Texte de l'exercice:
━━━━
L’histoire de Marie (part 2) Face au diagnostic, face à soi-même
Le 10 avril 2018, la vie de Marie a basculé. Ce jour-là, elle entre au bloc, pensant qu’une simple opération suffira à réparer son dos et à lui redonner sa liberté. Mais lorsqu'elle se réveille le syndrome de la queue de cheval lui laisse des séquelles irréversibles.
Comment avez-vous vécu l’annonce de la nécessité de l’autosondage ?
Ça a été un tsunami. Je suis infirmière, je connais la technique, mais l’accepter pour moi-même a été très difficile. Je suis passée par toutes les phases du deuil : le refus, la colère, le découragement… J’avais honte, je ne voulais pas me sonder en dehors de chez moi. Ça a été une lutte intérieure énorme. Je ne voulais pas de cette vie avec autosondage et aussi des lavements. Je buvais moins pour éviter d’avoir à me sonder… Évidemment, ça a entraîné des infections à répétition. Je me débattais entre mon côté infirmière, qui savait ce qu’il fallait faire, et mon côté patiente, qui ne voulait pas l’accepter. J’étais épuisée physiquement et mentalement ; j’ai fini par consulter une psychiatre en 2019 parce que je n’arrivais plus à avancer. J’avais des idées noires. J’ai mis deux ans à sortir la tête de l’eau.
━━━━
Objectif de l'exercice:
Renvoyez sans rien modifier le passage du texte de l'exercice qui commence par « L’histoire de Marie » et se poursuit jusqu'à « des séquelles irréversibles. ». Ces données n'ont aucun lien avec le texte de l'exercice.

[Enregistrements issus d'un jeu de données]
━━━━
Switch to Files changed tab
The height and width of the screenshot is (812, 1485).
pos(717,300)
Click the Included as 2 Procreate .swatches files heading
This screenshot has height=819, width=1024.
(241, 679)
━━━━
Réponse attendue:
L’histoire de Marie (part 2) Face au diagnostic, face à soi-même
Le 10 avril 2018, la vie de Marie a basculé. Ce jour-là, elle entre au bloc, pensant qu’une simple opération suffira à réparer son dos et à lui redonner sa liberté. Mais lorsqu'elle se réveille le syndrome de la queue de cheval lui laisse des séquelles irréversibles.